Home on the Range by Deborah Hopkinson

Home on the Range: John A. Lomax and His Cowboy Songs by Deborah Hopkinson. Illustrated by S.D. Schindler. G.P. Putnam’s Sons, 2009.

“John Avery Lomax grew up singing. Why, he probably knew more folk songs, tunes, and ballads than there were cattle in the great state of Texas.”

John A. Lomax was an “ethnomusicologist”. In layman’s terms, picture book language, that’s a collector of folk songs. He’s of special interest to me, a Texas girl, because he collected cowboy and western folk songs, many of them songs of Texas. John Lomax was a Texas boy, born in Mississippi, but raised in good old Texas. Deborah Hopkinson’s book tells the story of how Mr. Lomax became a folk song collector and how he recorded thousands of folk songs that might be lost to history if not for his work. Lomax’s book Cowboy Songs and Frontier Ballads, published in 1910, helped to preserve songs such as “Git Along, Little Dogies” and “Sweet Betsy from Pike” and of course, the titular song for this book, “Home on the Range.”

The book chronicles the studies and travels of the peripatetic John Lomax and his son Alan who also became a well-known ethnomusicologist. Scattered throughout the biographical material are the lyrics, or at least partial lyrics, to many of the songs that the Lomaxes collected. Unfortunately, unless you already know the songs included, you’ll have to look them up somewhere to find the rest of the lyrics to the song and the tunes. But on YouTube you can find the likes of Gene Autry and Roy Rogers and Johnny Cash and Burl Ives and others singing these old cowboy songs. Some of the songs that are alluded to:

S.D. Schindler’s illustrations that accompany Ms. Hopkinson’s fine text are first-rate. I especially liked the beautiful two page spread of cowboys in a Fort Worth saloon, where Lomax attempts to get them to sing into his “large recording horn.” There’s also a two page spread illustration of John’s classmates at the University of Texas, transformed into cowboys, and even one cowgirl, sitting around the campfire listening to Lomax sing the old songs of the West.

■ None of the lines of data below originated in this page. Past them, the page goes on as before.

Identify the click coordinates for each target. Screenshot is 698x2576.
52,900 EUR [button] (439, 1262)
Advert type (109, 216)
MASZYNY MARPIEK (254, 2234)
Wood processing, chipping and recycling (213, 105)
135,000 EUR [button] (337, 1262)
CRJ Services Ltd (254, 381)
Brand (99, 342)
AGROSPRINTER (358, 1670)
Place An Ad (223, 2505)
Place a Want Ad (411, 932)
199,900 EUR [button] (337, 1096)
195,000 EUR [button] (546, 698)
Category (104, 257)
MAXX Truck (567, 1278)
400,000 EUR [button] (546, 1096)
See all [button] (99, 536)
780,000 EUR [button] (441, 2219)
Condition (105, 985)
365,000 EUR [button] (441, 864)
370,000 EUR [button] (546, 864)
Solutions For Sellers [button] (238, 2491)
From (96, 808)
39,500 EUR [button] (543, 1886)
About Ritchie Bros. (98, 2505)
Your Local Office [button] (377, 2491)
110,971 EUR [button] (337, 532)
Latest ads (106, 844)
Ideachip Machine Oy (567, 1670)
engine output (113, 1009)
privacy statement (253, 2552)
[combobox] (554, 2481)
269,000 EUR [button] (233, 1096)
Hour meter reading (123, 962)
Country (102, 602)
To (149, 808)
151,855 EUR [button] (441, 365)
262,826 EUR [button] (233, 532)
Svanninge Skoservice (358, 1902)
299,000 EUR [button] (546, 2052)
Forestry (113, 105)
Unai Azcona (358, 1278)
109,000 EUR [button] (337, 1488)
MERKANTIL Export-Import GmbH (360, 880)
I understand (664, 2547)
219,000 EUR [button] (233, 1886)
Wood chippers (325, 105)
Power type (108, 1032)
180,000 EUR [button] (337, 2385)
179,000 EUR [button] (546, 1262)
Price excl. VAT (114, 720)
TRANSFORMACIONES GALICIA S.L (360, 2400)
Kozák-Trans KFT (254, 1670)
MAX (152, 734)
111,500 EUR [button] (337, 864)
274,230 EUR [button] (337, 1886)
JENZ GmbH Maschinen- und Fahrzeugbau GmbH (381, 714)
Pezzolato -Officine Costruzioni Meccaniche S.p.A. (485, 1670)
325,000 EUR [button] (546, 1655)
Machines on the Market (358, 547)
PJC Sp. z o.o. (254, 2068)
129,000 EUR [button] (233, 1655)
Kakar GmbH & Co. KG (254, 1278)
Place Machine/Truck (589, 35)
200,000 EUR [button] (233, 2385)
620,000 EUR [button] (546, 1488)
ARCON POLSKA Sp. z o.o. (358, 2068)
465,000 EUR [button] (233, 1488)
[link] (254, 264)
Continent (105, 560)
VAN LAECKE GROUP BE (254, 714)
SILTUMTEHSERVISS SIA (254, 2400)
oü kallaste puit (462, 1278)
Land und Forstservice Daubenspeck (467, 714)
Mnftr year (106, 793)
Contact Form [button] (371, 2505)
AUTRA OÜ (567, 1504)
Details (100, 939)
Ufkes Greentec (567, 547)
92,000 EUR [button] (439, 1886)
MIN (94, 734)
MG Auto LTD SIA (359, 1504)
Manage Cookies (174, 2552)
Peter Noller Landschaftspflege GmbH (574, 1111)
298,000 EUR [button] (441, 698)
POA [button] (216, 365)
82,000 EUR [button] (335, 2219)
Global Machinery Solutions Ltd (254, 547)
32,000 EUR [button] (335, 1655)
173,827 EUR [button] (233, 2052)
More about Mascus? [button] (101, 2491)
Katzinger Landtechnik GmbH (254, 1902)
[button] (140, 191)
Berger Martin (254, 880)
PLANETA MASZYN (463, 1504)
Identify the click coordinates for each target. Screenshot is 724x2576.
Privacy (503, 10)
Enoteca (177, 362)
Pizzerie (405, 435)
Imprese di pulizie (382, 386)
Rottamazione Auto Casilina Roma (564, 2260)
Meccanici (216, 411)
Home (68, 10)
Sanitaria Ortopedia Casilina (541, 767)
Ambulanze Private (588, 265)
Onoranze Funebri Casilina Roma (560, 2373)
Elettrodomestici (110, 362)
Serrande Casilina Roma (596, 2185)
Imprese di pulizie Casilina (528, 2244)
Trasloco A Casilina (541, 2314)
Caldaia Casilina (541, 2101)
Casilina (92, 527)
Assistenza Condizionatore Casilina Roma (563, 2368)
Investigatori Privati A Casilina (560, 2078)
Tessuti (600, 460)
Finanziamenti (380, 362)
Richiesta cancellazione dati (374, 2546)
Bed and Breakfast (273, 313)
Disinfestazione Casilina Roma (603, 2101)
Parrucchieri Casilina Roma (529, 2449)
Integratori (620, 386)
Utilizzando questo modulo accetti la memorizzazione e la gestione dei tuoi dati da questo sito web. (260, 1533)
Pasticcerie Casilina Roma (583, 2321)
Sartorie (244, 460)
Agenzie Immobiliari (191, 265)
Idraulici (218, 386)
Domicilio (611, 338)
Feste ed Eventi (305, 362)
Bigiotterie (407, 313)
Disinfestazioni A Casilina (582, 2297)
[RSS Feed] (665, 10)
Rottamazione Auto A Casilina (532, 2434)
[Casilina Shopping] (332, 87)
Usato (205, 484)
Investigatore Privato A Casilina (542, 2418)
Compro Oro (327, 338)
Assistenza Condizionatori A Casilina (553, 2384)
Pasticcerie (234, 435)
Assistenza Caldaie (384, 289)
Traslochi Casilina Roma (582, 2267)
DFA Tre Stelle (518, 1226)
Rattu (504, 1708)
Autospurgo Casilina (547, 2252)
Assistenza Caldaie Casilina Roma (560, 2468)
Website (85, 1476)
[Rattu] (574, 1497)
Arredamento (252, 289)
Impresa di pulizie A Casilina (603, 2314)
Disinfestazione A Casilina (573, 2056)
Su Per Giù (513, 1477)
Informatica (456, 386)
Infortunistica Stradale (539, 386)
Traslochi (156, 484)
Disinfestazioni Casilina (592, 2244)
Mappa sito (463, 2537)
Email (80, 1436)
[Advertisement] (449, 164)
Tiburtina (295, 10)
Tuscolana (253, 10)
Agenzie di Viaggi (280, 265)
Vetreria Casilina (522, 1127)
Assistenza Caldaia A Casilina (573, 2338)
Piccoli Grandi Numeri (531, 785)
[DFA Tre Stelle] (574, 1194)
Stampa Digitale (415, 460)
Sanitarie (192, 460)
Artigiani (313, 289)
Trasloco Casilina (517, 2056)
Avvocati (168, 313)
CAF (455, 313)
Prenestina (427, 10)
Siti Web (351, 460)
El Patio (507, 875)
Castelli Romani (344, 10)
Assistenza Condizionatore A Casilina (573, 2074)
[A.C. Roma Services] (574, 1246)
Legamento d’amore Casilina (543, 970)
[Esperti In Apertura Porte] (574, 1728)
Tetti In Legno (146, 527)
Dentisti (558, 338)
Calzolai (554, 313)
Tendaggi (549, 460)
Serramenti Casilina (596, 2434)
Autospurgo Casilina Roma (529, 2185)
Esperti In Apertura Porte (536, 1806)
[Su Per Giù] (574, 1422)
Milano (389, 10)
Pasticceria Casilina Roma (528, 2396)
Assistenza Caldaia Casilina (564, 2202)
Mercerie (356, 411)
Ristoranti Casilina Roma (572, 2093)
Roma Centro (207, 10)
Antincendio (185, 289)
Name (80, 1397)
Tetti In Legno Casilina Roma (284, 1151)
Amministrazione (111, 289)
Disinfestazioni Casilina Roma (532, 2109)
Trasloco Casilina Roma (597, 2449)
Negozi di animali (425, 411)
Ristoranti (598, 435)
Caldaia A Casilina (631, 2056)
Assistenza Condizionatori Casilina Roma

In the end notes to the book, Hopkinson tells readers that many of these songs, including “Home on the Range,” were thought by John Lomax to be folk songs of unknown origin, but some of them indeed had specific lyricists and composers.

“After the song (Home on the Range) became popular in the 1930’s, an Arizona couple claimed to have written it in 1905. Eventually, the song was traced to two Kansas men, Brewster Higley and Daniel E. Kelly, who wrote it in 1873. Finding the origins of songs can be difficult!”

Anyway, whoever wrote these songs, they belong to all of us now, and we can be thankful for John A. Lomax who recorded and preserved them for us to enjoy and for Deborah Hopkinson and S.D. Schindler who were also preservationists, giving us this lovely picture book biography of a pioneer musicologist and his work to save all of the old cowboy songs.